Before you start to set up the VPN component of the Novell BorderManager 3.7 software, you must meet the prerequisites described in this section. This section contains the following topics:
Before you set up a site-to-site VPN, your network must meet the following requirements:
The NetWare® routing software must be installed and configured on each VPN server. Configuring the routing software includes, but is not limited to, setting up the LAN or WAN links to the other VPN members, and configuring static or dynamic routing for Internet Packet ExchangeTM (IPXTM) and IP packets. Verify connectivity between your VPN servers as required by your selected VPN topology. Any associated firewall software should be configured and connectivity should be verified before the VPN software is installed and before each VPN server is attached to the private networks it will protect.
If your VPN sites are not on the same intranet, each VPN server must have a connection to the Internet, either directly or indirectly. If your VPN server is connected directly to the Internet, obtain the public IP address provided by your Internet Service Provider (ISP) to use when connecting to the Internet. Each VPN server uses the public IP address to exchange encrypted information with other VPN servers. Obtain the public IP address before you set up the VPN. The ISP connection should also be tested before the VPN software is installed and before the VPN server is attached to any private networks. In the case of an intranet VPN, an ISP connection is not required.
If your VPN server is connected directly to the Internet, you must obtain a permanent IP address for the ISP connection. The IP address cannot be dynamically assigned by the ISP.
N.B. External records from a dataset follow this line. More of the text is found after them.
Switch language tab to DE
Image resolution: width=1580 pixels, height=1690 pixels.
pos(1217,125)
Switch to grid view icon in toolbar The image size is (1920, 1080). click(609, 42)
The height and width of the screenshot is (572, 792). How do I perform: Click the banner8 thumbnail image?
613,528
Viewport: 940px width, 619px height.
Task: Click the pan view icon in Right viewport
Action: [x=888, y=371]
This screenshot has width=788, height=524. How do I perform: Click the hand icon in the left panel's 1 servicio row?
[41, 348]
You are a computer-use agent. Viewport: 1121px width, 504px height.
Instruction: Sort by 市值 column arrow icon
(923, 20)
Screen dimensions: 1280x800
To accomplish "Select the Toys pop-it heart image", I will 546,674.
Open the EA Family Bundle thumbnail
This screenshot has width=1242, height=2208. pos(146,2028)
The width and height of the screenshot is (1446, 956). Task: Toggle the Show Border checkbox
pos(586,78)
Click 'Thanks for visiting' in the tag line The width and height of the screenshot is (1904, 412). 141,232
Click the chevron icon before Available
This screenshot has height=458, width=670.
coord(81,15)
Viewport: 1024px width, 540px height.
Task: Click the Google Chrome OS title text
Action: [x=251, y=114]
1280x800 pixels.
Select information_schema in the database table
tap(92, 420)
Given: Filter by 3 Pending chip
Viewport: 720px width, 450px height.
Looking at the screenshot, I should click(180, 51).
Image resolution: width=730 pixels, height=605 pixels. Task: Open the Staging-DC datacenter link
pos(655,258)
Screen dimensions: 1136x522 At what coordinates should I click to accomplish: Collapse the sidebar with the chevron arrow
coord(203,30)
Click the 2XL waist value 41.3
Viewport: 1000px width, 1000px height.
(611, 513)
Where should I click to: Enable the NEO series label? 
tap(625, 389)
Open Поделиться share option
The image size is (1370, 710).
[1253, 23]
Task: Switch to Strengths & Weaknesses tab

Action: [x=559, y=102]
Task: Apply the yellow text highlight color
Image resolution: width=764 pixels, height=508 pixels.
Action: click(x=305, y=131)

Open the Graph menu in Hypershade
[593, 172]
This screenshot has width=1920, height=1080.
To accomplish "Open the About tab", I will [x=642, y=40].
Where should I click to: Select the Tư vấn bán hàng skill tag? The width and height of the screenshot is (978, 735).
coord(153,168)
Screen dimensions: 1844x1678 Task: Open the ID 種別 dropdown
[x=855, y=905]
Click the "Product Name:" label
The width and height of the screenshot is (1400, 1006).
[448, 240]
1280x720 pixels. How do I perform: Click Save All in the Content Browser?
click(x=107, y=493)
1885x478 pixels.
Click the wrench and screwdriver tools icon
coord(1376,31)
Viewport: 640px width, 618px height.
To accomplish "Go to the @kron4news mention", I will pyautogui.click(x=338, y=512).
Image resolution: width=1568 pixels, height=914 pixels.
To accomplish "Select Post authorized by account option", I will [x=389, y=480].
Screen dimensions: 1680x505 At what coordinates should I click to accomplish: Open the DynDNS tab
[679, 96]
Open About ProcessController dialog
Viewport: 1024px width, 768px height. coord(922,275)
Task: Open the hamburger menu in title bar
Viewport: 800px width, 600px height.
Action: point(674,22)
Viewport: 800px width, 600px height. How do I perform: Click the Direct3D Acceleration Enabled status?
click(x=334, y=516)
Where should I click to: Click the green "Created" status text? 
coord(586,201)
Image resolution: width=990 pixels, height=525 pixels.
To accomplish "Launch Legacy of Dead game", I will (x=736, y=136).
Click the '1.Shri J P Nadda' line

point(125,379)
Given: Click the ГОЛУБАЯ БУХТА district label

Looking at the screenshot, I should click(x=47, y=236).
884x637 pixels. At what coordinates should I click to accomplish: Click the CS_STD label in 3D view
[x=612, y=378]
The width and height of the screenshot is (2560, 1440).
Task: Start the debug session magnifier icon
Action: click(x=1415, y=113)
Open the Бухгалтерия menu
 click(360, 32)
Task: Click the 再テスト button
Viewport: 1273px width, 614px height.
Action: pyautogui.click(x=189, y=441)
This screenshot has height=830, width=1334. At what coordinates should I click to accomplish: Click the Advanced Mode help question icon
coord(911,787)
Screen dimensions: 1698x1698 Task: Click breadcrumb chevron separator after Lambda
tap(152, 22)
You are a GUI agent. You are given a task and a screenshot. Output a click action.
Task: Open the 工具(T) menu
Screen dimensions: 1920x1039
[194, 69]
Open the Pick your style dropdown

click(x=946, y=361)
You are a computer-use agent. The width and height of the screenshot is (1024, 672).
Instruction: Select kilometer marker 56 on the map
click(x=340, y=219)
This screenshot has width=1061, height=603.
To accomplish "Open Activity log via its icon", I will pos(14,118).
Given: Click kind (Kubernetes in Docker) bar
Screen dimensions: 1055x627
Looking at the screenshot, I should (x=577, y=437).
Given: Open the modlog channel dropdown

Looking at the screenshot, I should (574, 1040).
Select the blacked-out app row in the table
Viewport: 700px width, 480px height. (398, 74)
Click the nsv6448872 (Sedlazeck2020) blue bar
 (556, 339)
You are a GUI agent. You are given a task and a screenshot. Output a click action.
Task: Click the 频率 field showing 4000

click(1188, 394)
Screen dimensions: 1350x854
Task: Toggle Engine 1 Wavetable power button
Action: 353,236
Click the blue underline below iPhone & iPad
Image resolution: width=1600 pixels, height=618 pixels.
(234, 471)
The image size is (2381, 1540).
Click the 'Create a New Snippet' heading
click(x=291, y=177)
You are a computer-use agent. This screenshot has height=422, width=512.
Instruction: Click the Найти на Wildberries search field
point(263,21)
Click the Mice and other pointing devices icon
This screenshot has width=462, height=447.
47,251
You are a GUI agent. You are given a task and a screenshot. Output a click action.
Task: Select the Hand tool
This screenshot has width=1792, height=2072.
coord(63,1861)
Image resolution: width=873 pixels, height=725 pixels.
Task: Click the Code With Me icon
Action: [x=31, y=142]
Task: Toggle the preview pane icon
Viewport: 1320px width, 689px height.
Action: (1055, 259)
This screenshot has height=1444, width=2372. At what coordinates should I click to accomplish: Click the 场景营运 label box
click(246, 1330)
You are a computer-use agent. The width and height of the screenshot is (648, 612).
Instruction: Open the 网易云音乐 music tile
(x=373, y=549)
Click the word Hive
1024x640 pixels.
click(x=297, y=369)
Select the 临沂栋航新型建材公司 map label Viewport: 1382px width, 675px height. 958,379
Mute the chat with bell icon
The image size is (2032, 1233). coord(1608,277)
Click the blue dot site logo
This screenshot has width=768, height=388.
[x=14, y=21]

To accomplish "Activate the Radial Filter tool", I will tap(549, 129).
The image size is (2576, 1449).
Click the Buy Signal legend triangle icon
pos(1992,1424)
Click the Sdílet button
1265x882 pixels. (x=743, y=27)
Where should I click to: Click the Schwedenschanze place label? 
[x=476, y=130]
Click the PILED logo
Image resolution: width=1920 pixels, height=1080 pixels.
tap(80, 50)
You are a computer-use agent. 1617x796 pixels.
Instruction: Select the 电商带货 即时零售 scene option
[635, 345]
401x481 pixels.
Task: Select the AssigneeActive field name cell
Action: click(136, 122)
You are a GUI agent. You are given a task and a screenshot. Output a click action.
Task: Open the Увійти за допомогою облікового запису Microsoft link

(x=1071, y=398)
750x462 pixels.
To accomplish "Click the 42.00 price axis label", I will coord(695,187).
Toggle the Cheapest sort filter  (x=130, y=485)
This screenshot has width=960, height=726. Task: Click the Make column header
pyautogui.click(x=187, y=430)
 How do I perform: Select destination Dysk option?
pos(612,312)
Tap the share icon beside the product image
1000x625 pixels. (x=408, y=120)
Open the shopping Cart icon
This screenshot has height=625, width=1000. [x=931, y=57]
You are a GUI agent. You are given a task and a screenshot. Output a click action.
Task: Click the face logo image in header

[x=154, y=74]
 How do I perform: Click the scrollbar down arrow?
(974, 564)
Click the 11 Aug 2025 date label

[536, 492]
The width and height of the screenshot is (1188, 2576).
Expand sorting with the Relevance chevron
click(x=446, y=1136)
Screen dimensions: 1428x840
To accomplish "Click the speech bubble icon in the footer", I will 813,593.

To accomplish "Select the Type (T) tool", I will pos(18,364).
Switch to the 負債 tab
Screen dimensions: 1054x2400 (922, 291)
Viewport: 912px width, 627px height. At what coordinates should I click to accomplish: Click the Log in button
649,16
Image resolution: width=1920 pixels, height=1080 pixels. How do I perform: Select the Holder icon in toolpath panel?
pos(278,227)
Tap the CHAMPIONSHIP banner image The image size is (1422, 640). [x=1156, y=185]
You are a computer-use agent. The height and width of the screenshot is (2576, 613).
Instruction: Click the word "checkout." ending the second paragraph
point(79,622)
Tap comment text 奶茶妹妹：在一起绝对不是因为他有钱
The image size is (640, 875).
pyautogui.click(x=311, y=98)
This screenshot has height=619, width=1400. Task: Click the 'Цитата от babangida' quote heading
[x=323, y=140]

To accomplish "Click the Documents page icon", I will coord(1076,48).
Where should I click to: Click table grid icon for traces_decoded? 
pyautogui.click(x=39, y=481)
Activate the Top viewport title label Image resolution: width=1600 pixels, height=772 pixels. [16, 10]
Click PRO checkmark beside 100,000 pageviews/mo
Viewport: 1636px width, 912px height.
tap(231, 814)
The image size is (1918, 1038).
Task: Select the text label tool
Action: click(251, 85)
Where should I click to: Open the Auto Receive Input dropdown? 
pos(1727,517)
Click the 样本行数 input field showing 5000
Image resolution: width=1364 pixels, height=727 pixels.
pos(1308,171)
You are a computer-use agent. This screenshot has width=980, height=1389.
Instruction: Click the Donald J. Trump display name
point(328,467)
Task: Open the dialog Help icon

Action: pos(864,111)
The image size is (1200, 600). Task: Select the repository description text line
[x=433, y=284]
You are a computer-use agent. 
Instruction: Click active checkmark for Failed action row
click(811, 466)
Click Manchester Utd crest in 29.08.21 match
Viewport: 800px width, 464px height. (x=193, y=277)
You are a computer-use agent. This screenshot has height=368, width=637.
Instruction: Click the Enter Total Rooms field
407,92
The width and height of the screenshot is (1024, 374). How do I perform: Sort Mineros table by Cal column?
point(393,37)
The VPN server must have only one connection to the Internet. Otherwise, you risk sending and receiving your confidential data unencrypted if your data is routed to the other connection.
If you are configuring a VPN server for the first time in an NDS® or Novell eDirectoryTM tree, you must be able to log in to the server's NDS or eDirectory tree with administrative rights in order to extend the Server object schema.
If the VPN server is also the firewall machine that protects your private network from the Internet, select the Setup Novell BorderManager 3.7 for Secure Access to the Public Interface option during the initial Novell BorderManager 3.7 installation and configuration. Otherwise, load BDRCFG to configure the required filters.
If your VPN server is behind a firewall, be sure to configure the firewall with the proper packet forwarding filters, as determined by your security policy. If the firewall is also running the Novell BorderManager 3.7 software, select the Setup Novell BorderManager 3.7 for Secure Access to the Public Interface option during the initial Novell BorderManager 3.7 installation and configuration to automatically configure firewall filters. These firewall filters must then be altered as determined by your security policy. In general, the filters must be altered to allow VPN members to communicate with each other and allow encrypted packets to pass through. The filters listed in Table can be used as a guideline for how the firewall filters should be altered for VPN. The filters might also have to be altered to allow communication with other Novell BorderManager 3.7 services.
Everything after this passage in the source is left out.